Task instructions:
Copy exactly the lines from the start of the data below through the one that carries "ТАСС (27, 111)", and only those.

Dataset entries:

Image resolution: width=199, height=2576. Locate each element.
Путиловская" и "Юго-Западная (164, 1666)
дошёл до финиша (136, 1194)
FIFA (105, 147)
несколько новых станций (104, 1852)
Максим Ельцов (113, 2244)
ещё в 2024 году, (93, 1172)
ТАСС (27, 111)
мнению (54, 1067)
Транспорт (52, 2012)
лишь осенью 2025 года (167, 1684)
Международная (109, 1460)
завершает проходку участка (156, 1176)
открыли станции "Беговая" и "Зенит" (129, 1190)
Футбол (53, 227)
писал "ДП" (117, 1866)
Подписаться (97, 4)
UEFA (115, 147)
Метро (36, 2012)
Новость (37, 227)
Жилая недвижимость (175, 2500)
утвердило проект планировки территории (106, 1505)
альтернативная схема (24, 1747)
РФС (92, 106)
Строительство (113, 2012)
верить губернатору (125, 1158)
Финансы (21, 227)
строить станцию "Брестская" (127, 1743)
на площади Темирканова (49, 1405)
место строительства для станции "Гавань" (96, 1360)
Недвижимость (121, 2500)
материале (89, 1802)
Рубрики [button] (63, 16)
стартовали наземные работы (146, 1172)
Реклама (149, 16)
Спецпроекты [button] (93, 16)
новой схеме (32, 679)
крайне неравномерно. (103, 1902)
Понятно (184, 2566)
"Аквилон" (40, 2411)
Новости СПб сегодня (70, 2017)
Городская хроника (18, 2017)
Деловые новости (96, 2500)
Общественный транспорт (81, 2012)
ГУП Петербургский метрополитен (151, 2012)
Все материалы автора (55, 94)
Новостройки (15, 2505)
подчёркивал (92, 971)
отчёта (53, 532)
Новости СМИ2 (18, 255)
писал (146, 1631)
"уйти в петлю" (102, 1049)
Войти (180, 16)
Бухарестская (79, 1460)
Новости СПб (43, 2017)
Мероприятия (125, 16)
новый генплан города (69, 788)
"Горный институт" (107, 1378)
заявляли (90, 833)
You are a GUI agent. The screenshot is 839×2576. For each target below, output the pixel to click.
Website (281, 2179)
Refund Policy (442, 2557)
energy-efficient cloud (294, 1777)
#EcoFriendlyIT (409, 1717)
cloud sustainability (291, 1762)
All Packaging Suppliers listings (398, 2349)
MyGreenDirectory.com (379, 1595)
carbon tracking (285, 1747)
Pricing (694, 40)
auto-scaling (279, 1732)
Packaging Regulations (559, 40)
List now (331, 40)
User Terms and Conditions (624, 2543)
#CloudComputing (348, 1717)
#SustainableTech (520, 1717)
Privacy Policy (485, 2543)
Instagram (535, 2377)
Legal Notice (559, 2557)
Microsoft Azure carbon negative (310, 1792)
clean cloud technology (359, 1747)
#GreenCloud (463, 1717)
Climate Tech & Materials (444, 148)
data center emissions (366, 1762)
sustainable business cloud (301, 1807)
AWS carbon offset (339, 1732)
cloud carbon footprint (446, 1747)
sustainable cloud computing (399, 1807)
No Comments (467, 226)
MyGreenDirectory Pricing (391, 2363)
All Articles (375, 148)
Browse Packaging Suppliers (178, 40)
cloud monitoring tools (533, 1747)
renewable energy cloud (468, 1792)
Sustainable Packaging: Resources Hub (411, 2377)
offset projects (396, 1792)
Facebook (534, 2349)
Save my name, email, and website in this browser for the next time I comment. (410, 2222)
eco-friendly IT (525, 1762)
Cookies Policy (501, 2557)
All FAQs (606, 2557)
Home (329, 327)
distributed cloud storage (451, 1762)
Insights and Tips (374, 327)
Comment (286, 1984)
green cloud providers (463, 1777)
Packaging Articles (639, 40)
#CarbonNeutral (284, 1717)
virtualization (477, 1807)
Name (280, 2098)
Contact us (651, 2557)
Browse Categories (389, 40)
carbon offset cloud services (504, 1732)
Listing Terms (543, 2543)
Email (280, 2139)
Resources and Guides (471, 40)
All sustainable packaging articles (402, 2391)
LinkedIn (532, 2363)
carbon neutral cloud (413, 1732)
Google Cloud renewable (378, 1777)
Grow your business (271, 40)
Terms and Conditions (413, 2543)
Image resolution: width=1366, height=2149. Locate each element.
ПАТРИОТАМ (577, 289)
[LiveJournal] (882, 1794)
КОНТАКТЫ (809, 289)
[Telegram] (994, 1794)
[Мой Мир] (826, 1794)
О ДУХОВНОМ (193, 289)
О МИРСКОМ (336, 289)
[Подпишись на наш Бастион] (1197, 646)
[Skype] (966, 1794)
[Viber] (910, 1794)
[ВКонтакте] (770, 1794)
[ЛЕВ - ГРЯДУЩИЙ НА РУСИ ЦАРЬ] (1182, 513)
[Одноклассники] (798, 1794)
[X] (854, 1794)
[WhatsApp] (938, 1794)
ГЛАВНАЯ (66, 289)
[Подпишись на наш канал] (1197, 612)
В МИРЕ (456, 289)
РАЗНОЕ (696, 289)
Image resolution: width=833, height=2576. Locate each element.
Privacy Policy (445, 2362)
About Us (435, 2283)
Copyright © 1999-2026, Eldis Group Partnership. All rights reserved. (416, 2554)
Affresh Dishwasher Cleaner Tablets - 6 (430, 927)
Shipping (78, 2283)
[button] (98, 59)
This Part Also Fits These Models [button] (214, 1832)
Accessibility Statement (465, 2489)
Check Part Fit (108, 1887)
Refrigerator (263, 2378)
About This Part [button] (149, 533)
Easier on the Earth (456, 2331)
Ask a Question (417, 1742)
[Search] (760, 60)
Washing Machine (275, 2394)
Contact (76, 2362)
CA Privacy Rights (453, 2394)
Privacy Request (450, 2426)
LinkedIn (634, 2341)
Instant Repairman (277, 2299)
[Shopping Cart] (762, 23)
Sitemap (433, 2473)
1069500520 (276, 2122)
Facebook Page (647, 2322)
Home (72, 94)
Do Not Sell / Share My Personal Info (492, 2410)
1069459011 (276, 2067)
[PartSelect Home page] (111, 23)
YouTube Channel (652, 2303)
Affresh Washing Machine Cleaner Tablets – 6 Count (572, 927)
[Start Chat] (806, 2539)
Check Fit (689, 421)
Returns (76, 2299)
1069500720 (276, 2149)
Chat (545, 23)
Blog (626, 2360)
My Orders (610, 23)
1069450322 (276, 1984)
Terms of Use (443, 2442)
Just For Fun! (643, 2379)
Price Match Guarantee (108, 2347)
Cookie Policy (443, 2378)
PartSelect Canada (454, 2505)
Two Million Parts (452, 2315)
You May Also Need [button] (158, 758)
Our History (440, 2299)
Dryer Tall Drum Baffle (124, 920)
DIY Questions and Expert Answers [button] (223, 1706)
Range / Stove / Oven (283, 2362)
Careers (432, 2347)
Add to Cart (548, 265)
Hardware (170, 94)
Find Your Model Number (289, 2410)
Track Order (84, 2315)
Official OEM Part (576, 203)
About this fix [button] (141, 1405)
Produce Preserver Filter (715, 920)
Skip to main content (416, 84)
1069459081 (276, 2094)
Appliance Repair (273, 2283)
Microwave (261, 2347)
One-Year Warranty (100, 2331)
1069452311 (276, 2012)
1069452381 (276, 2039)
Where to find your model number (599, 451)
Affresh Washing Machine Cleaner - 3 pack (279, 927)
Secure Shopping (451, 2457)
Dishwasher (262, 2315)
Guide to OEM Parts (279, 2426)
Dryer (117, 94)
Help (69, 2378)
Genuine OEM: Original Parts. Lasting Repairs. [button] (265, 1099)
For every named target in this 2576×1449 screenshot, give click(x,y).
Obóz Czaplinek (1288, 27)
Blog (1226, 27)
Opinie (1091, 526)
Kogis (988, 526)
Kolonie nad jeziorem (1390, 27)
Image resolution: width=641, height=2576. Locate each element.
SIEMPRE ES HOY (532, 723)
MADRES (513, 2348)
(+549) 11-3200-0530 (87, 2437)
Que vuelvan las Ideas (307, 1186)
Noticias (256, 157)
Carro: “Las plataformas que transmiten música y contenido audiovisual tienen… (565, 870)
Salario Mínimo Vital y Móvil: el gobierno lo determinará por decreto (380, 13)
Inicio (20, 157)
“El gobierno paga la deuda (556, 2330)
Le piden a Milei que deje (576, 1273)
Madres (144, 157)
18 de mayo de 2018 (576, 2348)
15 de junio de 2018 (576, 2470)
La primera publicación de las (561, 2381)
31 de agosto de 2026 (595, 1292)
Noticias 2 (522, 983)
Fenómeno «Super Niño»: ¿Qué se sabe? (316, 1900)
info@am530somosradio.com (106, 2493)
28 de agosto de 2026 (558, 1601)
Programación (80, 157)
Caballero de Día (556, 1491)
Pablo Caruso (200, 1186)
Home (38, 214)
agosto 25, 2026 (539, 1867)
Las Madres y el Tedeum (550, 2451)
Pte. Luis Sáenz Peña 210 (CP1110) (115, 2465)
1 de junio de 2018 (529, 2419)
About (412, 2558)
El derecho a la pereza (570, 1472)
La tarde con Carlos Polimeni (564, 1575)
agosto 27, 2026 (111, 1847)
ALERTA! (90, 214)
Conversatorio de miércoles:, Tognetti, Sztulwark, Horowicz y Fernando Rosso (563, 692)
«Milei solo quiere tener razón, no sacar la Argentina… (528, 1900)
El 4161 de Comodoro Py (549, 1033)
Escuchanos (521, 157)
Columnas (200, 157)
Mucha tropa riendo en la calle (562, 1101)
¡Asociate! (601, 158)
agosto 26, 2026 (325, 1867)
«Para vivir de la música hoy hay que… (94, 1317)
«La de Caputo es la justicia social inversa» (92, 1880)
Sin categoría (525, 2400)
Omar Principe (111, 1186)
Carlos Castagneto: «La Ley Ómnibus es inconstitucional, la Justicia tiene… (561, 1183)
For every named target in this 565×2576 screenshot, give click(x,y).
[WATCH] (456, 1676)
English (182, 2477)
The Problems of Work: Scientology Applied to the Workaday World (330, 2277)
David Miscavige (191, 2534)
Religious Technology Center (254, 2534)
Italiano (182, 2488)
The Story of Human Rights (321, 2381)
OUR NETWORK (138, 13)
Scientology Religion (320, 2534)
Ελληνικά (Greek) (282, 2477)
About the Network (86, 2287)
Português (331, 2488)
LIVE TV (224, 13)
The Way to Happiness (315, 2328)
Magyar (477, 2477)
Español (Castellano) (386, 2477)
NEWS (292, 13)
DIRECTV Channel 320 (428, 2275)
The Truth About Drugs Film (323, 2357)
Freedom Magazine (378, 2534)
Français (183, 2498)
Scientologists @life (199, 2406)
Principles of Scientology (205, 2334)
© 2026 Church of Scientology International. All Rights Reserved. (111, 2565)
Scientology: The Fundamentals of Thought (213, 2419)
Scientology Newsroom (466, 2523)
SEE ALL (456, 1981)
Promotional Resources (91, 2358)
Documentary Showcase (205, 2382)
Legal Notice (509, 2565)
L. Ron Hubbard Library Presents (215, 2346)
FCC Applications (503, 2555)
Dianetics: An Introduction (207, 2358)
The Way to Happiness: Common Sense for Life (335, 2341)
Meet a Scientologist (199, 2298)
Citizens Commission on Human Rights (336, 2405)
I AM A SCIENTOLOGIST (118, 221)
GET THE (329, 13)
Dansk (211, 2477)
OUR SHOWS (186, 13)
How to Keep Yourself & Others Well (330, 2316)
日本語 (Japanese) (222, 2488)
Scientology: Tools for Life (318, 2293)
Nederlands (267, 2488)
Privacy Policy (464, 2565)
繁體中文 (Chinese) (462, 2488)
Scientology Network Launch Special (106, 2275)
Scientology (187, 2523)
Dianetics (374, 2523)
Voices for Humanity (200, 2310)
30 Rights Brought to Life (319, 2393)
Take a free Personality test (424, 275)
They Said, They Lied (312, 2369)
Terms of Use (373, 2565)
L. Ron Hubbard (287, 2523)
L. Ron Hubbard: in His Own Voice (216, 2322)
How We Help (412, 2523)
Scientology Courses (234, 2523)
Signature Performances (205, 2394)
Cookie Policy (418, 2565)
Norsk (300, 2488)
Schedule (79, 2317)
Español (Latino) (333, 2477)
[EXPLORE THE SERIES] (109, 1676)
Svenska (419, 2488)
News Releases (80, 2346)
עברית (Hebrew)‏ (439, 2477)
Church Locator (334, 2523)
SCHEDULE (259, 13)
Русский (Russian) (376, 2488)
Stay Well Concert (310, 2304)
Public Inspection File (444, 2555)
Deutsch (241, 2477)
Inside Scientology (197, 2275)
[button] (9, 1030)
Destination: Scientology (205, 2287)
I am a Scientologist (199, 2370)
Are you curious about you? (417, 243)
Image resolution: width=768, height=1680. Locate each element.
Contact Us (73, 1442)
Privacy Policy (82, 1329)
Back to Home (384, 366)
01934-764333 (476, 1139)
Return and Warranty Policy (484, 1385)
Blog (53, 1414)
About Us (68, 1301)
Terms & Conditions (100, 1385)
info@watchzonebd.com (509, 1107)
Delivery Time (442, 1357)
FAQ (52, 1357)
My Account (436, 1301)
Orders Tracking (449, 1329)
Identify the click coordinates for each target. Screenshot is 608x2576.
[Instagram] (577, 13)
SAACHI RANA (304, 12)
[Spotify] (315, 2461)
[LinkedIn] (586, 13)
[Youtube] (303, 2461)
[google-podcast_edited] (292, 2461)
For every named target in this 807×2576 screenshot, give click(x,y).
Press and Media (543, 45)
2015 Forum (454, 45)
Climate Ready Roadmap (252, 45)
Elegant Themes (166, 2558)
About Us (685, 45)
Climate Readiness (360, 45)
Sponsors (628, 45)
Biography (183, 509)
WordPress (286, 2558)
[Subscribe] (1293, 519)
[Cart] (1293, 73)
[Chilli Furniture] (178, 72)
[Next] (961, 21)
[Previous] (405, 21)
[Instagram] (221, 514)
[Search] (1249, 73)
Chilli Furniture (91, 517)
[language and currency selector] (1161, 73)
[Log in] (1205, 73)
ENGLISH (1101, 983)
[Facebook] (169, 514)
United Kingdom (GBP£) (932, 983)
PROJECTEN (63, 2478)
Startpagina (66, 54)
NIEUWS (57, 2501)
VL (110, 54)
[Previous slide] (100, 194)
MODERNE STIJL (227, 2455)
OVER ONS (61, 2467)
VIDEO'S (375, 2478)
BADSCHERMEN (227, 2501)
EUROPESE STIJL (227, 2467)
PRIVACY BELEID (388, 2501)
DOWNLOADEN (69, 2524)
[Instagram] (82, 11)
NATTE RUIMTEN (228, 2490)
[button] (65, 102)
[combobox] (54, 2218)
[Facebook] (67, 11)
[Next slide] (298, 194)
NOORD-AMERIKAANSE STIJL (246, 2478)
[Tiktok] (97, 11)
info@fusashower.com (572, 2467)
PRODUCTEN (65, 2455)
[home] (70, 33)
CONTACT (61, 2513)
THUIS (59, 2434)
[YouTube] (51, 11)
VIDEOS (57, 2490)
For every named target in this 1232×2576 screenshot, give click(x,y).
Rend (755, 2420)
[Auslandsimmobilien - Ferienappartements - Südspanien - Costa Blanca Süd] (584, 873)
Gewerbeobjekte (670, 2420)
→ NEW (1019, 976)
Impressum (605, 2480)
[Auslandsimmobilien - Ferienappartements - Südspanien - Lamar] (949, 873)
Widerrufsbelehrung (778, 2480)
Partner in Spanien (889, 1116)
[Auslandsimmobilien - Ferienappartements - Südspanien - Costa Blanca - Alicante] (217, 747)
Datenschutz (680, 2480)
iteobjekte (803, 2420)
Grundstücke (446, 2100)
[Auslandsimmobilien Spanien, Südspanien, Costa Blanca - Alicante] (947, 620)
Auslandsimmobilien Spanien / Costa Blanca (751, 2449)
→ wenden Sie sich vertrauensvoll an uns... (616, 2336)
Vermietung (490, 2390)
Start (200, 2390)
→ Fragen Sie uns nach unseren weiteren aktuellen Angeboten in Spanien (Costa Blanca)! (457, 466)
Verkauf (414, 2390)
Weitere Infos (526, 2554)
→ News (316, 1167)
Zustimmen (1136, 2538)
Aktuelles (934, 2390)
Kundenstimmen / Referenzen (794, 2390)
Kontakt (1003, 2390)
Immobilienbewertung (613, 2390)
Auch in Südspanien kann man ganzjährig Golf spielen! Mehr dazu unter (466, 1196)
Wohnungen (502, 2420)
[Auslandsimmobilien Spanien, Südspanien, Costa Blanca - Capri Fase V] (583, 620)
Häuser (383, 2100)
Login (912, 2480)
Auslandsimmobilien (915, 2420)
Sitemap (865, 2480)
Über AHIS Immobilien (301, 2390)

Answer section:
Image resolution: width=199, height=2576. Locate each element.
Путиловская" и "Юго-Западная (164, 1666)
дошёл до финиша (136, 1194)
FIFA (105, 147)
несколько новых станций (104, 1852)
Максим Ельцов (113, 2244)
ещё в 2024 году, (93, 1172)
ТАСС (27, 111)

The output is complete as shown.